Bisesti: “Grazie alla Squadra Mobile sgominata banda di trafficanti di droga”

Mirko Bisesti, Assessore provinciale alla Cultura nonché Segretario nazionale della Lega Trentino ha voluto ringraziare la Squadra Mobile di Trento per il successo di un’impegnativa operazione antidroga.

Ieri sono stati infatti arrestati otto richiedenti asilo di origine centro-africana, ritenuti responsabili del traffico di sostanze stupefacenti tra Trentino, Veneto e Romagna. L’operazione, denominata “Predatori”, ha rivelato un vasto traffico di droga gestito da persone arrivate in Italia chiedendo asilo per motivi politico-umanitari o di protezione sussidiaria.

L’operazione è scaturita dopo che, lo scorso anno, a un’indagine sullo spaccio di droga aveva fatto seguito l’arresto di circa 60 persone, per la maggior parte richiedenti asilo. In seguito a quegli eventi, si scoprì che dietro a parte delle richieste umanitarie ci fosse la volontà di creare una rete criminale legata al traffico di stupefacenti.

Secondo la Squadra Mobile, la merce prevalentemente immessa sul mercato trentino era costituita da eroina e marijuana, mentre i centri nevralgici dello spaccio potevano essere collocati a Piazza Dante, Piazza Santa Maria, al Muse e a Rovereto. Oltre alla logistica, gli spacciatori avevano anche istituito un canale di comunicazione difficile da tracciare per la Polizia, trattandosi principalmente di conversazioni WhatsApp coinvolgendo i tossicodipendenti italiani.

Curioso anche quanto scoperto dagli inquirenti relativamente agli introiti di questo giro, visto che gli spacciatori avevano creato una sorta di fidelizzazione che, a un prezzo ribassato, affiancava la possibilità di eludere i controlli. I proventi venivano poi destinati per la maggior parte all’acquisto di nuove dosi ma in parte anche per un meccanismo di mutuo soccorso, così da poter pagare le spese legali di eventuali denunce o arresti.

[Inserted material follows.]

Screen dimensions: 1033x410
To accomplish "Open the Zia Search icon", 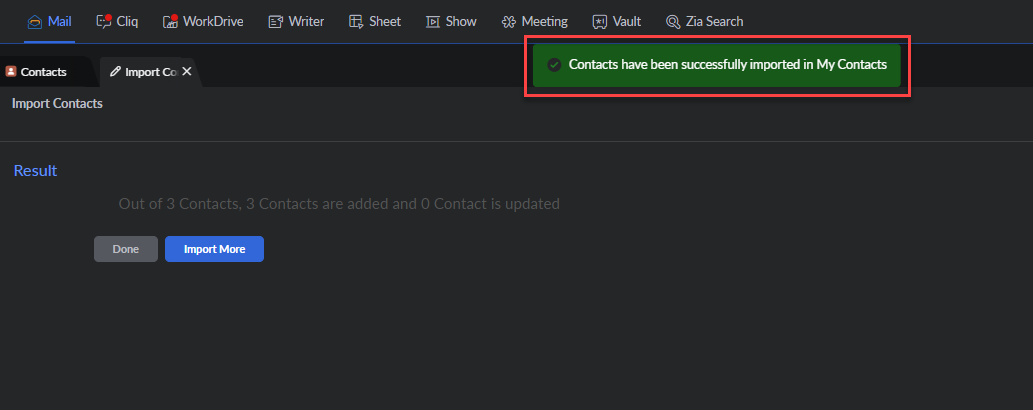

Il Vice-questore Salvatore Ascione ha voluto commentare le caratteristiche della banda: “La rete era in grado di intercettare la maggior parte dei tossicodipendenti trentini. Le sostanze stupefacenti, prevalentemente eroina e marijuana, erano vendute a Trento, a Piazza Dante, Piazza Santa Maria Maggiore e al Parco delle Albere. Gli spacciatori utilizzavano WhatsApp per comunicare tra loro e nel traffico erano coinvolti addirittura alcuni tossicodipendenti, che fungevano da tramite con gli acquirenti consegnando la droga in luoghi non controllati dalla polizia“.

Sono particolarmente soddisfatto dei risultati di questa operazione che ha sgominato un’importante organizzazione dedita al traffico di sostanze stupefacenti in Trentino” ha dichiarato Bisesti. “Un grazie di cuore a coloro che hanno contribuito all’operazione e in particolar modo alla Squadra Mobile di Trento per aver dato un altro duro colpo al traffico di droga nella nostra Provincia“.

Trovo abbastanza significativo che tra gli arrestati vi siano molti richiedenti asilo. Questo dimostra, ancora una volta, come l’immigrazione incontrollata abbia prodotto enormi danni” sostiene il Segretario della Lega. “In questo contesto, la politica della Lega e del Ministro dell’Interno Matteo Salvini, grazie alla quale si registra una riduzione degli arrivi per il 2019 superiore al 90%, non può che avere tutto il nostro sostegno” conclude.